— EXERCISE DATA —
################

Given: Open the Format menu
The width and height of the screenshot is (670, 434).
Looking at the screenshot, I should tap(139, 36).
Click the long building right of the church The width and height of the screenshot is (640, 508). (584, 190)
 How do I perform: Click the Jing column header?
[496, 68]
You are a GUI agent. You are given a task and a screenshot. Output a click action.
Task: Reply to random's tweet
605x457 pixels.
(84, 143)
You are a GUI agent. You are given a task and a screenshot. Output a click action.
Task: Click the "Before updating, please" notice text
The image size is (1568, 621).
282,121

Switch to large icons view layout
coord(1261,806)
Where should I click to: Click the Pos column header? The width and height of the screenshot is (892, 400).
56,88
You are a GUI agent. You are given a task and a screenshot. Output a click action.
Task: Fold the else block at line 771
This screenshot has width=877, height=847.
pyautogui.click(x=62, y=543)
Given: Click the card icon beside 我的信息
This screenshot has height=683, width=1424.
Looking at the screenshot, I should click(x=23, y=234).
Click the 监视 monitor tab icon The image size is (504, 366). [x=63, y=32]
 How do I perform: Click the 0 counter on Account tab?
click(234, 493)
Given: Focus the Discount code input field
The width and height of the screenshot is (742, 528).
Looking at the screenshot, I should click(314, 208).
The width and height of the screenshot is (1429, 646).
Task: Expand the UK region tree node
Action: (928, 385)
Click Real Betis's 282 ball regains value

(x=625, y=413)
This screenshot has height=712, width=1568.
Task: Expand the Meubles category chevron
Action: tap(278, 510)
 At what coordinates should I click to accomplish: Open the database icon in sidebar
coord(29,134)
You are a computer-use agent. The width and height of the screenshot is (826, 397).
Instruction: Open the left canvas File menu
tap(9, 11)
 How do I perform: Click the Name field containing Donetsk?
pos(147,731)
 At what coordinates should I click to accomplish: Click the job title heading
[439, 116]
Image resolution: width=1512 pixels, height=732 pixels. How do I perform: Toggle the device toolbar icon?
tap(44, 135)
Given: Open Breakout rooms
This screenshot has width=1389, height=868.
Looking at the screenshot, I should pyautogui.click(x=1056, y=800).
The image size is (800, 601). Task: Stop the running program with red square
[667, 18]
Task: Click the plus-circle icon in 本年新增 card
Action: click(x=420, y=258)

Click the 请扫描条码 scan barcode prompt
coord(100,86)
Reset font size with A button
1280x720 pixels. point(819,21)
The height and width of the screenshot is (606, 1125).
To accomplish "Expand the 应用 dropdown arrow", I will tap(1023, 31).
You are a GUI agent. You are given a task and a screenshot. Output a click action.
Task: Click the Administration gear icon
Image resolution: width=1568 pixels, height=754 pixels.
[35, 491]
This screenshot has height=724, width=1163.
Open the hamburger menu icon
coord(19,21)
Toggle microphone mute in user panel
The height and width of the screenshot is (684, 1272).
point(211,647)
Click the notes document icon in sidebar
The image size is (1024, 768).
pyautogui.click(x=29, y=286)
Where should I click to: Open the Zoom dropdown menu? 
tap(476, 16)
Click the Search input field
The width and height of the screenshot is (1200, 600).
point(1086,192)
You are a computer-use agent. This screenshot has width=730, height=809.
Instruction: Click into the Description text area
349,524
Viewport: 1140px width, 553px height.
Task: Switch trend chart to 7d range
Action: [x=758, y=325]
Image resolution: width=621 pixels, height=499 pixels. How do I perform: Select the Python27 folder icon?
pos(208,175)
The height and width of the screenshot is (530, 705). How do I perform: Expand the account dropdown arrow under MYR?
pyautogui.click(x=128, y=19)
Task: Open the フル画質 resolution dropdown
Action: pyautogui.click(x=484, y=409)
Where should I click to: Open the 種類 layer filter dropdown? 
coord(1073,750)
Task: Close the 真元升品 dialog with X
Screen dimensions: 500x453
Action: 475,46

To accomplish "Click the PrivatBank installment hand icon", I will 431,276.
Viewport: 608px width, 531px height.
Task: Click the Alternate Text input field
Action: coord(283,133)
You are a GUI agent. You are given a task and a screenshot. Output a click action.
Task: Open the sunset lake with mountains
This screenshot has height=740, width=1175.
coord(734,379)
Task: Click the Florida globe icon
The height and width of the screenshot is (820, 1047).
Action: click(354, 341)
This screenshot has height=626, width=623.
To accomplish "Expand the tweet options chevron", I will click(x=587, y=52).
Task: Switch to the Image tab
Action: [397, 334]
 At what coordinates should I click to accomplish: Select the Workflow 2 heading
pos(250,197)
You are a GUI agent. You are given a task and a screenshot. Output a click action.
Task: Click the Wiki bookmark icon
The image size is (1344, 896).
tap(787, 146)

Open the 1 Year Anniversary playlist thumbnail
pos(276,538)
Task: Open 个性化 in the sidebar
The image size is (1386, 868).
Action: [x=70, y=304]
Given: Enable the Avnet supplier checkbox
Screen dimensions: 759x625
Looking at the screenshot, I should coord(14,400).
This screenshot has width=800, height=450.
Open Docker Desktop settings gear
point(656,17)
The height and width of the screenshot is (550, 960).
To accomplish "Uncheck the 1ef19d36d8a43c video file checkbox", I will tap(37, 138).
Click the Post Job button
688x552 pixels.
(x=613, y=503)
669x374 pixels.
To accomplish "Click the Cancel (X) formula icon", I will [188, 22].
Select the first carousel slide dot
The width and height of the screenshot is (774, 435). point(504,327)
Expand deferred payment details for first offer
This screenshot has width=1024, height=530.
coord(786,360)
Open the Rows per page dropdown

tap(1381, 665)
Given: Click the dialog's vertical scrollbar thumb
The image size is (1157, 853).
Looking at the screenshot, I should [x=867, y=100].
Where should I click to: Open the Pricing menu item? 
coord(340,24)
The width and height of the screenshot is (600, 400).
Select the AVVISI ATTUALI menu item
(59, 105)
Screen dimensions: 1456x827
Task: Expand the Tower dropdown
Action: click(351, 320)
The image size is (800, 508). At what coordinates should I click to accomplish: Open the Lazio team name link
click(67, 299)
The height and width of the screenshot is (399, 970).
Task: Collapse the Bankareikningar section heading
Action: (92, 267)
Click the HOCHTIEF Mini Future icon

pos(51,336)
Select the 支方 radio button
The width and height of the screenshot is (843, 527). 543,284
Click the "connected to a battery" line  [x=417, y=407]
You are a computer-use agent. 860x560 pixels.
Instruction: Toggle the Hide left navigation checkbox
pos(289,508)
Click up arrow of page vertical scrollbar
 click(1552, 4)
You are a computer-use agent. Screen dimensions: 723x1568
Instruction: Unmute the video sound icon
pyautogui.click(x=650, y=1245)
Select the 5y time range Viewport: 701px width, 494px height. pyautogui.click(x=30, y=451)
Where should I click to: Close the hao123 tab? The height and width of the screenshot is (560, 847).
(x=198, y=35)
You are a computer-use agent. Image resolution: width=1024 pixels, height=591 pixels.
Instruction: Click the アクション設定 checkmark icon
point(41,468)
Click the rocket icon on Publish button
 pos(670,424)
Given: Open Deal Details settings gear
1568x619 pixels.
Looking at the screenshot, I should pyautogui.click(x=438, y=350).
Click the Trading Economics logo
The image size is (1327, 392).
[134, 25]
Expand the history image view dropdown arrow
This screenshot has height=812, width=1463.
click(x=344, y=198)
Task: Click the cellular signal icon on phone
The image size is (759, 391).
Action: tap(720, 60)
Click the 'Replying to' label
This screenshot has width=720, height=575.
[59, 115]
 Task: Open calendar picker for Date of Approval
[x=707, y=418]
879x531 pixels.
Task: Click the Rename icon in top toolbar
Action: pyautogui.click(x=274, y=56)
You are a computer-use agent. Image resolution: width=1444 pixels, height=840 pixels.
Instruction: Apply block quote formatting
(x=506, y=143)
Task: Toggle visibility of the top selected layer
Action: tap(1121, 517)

################

— THE PROBLEM —
You are asked to reproduce word for word the line containing "You are a computer-use agent. Image resolution: width=1444" and every subsequent line through the end of the entries.

— SOLUTION FOR THIS PROBLEM —
You are a computer-use agent. Image resolution: width=1444 pixels, height=840 pixels.
Instruction: Apply block quote formatting
(x=506, y=143)
Task: Toggle visibility of the top selected layer
Action: tap(1121, 517)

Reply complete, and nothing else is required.